La vocación política auténtica se reconoce en el compromiso con el bien común, en la capacidad de escuchar, de dialogar, de renunciar a privilegios por principios y propósitos.
Así lo entendían los antiguos con Platón en La República. Así lo entendió Tomás de Aquino en la Edad Media, cuando sostenía que la autoridad política era legítima solo si buscaba el bien común. Gobernar era visto como un servicio -un ministerium-, no como un privilegio.
El descrédito en la política, en parte por su ausencia de vocación, llamo a otras realidades. Se suplió con tecnocracia y con antipolítica.
En el caso de la tecnocracia, se la vio como si fuera una virtud por sí misma. Pero la competencia técnica sin empatía, sin compromiso con el otro, sin visión del destino colectivo, es insuficiente. Se puede decidir sin conmoverse, pero eso paga un precio al final del camino. Descarnar la política de vocación no puede ser la solución.
Hay quienes creen que basta con saber gestionar. No entienden que, en política, “saber” no es solo saber “cómo”, sino saber “para qué”.
La competencia técnica no es enemiga de la vocación; por el contrario, alcanza su sentido más alto cuando se pone al servicio del bien común. Gobernar bien exige saber cómo hacerlo, pero también saber para qué y para quién se hace.
Por eso, no hay solución en un tecnócrata sin vocación. El técnico sin sentido de lo público podrá istrar presupuestos, pero nunca inspirará destino.
La política, además de eficiencia, debe ser coraje moral, sentido del momento histórico, sensibilidad por el otro.
La apelación al tecnócrata no es algo reciente, viene desde la Sofocracia de Platón. El autor Peter Mair citaba a Alan Blinder, el economista y subdirector de la Reserva Federal en tiempos de Greenspan, quien en 1997 publicó un artículo en la prestigiosa Foreign Affairs -del influyente Consejo de Relaciones internacionales- en el cual se analizaba el proceso de la toma de decisiones del gobierno estadounidense, y allí sentenciaba que ¨era demasiado político¨, por lo cual se promovía como correctivo extender el modelo de independencia de los Bancos Centrales -particularmente el de la Reserva Federal- a otras áreas clave de la política, de manera que fueran los expertos independientes quienes tomaran las decisiones sobre la salud y el bienestar del Estado.
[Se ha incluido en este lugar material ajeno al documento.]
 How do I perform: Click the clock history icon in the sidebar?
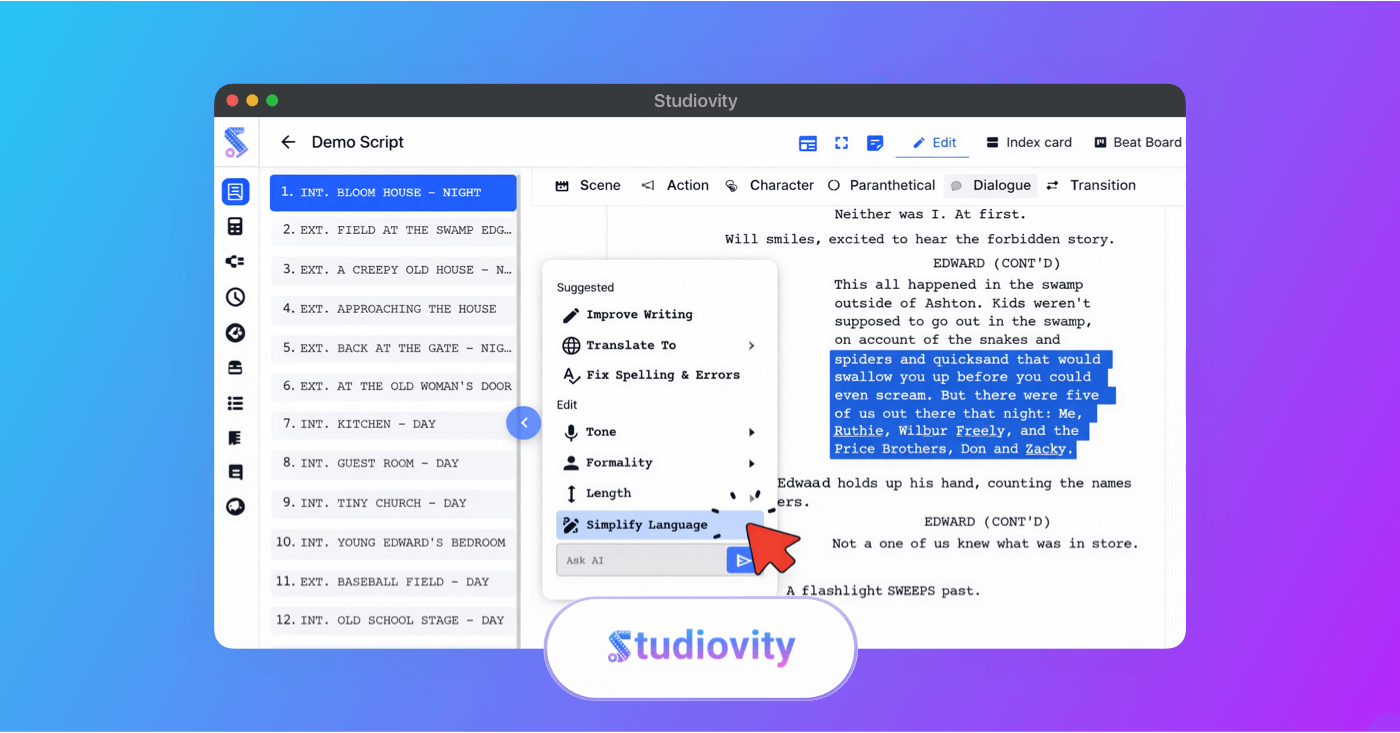coord(236,296)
Con esta lógica, ¨los políticos¨ debían resignarse a refrendar -como un escribano- lo ya decidido por los ¨sabios¨ y otorgar lo que solo puede provenir de ellos, la legitimidad. Un rol meramente notarial.
Luego, la otra vertiente, para “curar” los males de la política, fue acudir a la antipolítica; a directamente renegar de la política.
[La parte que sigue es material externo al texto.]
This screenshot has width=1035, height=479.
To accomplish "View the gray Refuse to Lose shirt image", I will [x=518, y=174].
Así se favoreció la llegada de nuevos actores que pretenden ingresar lógicas ajenas como ser las meramente economicistas, o bien, lisa y llanamente denigrar a la política como mecanismo integrador. Y como el paradigma político ite ser agredido (no puede rechazar un conflicto, debe integrarlo), estos nuevos actores pueden ingresar para atentar contra el sistema desde el sistema mismo. Hoy la antipolítica grita, destruye, caricaturiza. Se disfraza de sinceridad pero es solo una estruendosa ficción.
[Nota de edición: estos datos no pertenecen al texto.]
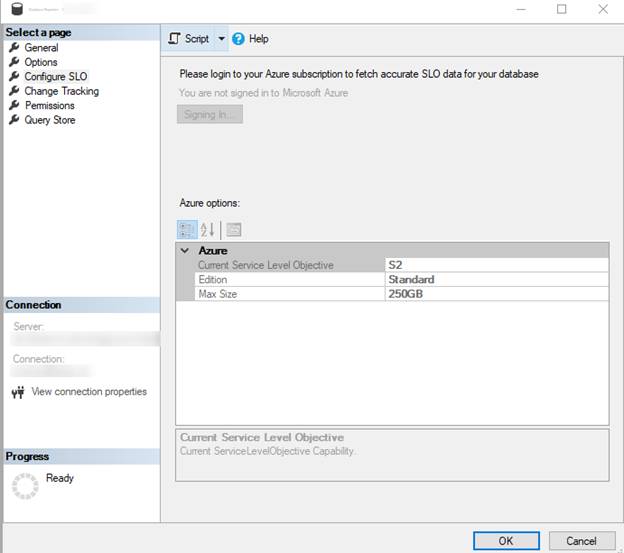Select the General page
The height and width of the screenshot is (553, 624).
41,48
Para que la política recupere centralidad y prestigio, debe valorarse la vocación como elemento esencial de la praxis política. Que se entienda a la política como un acto de entrega, de servicio, de construcción de comunidad. Que los hombres y mujeres dirigentes, recuperen la mística del deber. No deben predominar ni los autómatas insensibles ni los cínicos tartufos. Sin vocación no hay política, solo hay trámite. Y las sociedades no se salvan con trámites.